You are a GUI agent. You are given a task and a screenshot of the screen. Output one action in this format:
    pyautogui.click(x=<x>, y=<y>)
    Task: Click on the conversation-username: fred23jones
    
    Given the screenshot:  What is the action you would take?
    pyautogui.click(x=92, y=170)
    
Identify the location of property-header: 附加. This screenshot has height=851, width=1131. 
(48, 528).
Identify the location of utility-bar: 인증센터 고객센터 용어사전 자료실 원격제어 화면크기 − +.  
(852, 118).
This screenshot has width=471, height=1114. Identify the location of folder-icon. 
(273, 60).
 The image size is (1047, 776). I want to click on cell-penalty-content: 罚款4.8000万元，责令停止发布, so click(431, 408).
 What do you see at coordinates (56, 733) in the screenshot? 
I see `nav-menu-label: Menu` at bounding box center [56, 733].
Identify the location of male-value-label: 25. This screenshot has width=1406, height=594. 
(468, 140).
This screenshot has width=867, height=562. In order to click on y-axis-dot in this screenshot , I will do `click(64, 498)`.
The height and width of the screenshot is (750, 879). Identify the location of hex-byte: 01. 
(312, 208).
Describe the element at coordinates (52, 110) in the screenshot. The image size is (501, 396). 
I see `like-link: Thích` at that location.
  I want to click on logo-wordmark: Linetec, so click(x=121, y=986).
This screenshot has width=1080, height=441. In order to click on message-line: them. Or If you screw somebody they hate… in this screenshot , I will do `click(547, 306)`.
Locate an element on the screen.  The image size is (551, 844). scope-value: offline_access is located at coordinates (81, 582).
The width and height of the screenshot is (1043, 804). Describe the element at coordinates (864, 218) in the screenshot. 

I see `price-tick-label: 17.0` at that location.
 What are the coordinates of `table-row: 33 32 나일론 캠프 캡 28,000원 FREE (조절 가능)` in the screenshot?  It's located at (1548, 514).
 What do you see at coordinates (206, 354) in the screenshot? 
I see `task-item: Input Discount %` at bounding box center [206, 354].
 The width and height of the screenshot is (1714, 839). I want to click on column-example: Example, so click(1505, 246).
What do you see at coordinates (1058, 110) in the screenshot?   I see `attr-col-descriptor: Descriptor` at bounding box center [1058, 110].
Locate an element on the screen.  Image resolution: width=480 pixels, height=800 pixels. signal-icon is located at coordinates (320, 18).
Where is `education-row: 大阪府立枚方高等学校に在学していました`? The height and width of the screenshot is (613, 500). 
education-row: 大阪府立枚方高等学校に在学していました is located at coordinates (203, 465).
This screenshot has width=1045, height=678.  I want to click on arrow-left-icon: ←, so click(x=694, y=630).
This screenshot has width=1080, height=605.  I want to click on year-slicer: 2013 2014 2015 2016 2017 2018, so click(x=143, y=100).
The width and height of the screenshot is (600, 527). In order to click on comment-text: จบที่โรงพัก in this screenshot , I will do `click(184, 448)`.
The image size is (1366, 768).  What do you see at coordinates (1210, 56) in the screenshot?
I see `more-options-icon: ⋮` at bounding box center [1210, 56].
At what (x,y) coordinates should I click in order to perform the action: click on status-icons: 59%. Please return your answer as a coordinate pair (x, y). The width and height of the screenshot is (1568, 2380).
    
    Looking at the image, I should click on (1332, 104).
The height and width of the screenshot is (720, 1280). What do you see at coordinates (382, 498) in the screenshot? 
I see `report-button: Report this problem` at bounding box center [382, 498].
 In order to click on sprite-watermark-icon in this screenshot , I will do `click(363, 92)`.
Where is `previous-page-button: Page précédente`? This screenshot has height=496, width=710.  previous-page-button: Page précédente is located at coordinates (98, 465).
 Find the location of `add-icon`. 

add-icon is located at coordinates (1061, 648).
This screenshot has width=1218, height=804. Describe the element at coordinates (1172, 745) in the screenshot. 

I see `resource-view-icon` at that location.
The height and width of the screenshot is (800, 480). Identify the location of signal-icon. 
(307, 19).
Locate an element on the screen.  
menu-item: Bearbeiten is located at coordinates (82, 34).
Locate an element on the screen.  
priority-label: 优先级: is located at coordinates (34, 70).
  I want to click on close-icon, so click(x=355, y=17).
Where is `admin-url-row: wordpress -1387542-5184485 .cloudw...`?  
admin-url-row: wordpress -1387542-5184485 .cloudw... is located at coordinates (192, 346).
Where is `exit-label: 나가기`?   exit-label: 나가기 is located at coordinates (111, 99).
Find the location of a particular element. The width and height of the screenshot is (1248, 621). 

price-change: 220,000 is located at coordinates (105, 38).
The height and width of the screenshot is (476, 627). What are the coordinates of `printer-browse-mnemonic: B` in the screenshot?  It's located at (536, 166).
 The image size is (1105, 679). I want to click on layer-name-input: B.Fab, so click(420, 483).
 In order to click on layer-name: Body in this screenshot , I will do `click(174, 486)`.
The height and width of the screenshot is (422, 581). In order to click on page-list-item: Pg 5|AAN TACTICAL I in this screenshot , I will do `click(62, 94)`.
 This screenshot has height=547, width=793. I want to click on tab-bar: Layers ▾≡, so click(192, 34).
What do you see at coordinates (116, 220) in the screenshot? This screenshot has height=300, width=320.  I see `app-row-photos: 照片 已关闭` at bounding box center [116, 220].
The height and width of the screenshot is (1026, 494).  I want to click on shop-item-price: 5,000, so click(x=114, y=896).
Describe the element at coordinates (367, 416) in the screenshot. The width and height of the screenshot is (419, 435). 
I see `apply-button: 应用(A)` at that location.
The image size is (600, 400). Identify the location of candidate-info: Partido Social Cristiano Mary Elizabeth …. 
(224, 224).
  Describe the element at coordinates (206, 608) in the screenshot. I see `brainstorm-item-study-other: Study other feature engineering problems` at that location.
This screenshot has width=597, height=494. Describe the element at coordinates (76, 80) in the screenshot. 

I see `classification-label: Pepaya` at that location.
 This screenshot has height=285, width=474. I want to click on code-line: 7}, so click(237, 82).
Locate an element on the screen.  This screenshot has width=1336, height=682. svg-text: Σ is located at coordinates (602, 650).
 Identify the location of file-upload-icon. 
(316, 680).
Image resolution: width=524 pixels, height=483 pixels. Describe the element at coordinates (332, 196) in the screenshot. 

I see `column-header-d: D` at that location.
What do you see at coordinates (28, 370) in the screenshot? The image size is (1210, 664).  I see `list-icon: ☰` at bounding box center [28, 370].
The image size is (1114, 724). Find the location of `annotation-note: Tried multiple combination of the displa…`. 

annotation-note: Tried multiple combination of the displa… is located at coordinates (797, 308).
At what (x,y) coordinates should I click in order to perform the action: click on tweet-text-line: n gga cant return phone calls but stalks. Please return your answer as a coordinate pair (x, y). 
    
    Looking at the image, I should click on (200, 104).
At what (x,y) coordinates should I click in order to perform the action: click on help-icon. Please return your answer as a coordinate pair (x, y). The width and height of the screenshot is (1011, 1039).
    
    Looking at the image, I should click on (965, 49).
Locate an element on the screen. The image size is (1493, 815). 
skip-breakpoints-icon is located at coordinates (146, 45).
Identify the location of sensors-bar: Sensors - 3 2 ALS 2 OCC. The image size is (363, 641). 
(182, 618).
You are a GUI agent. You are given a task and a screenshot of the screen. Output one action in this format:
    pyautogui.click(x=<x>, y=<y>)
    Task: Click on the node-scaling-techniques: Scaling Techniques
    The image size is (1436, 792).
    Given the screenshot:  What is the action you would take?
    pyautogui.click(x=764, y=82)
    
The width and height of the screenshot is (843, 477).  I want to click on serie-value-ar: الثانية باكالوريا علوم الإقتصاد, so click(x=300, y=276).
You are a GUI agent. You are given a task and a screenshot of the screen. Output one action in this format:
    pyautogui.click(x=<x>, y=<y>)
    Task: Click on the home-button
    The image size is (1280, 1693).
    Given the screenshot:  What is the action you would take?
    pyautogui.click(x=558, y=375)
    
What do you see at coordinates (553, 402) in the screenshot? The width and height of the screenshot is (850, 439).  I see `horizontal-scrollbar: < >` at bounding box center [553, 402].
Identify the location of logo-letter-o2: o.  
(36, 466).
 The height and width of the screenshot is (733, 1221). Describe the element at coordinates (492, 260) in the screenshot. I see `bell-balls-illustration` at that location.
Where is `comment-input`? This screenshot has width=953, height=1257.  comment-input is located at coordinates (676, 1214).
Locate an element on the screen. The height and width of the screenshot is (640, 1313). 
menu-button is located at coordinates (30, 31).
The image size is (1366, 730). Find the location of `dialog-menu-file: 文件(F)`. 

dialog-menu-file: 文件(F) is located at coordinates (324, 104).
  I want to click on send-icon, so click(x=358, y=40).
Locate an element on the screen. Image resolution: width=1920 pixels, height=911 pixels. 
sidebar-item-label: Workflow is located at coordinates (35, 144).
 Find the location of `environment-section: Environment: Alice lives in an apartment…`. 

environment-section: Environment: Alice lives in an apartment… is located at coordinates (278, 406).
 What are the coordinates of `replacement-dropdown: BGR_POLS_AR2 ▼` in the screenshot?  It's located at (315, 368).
-------------------------
PROBLEM TO SOLVE — Pull out each line of the material above that contains any of the strings "multiple". Copy those lines unchanged.

WRITTEN ANSWER —
The image size is (1114, 724). Find the location of `annotation-note: Tried multiple combination of the displa…`. 
annotation-note: Tried multiple combination of the displa… is located at coordinates (797, 308).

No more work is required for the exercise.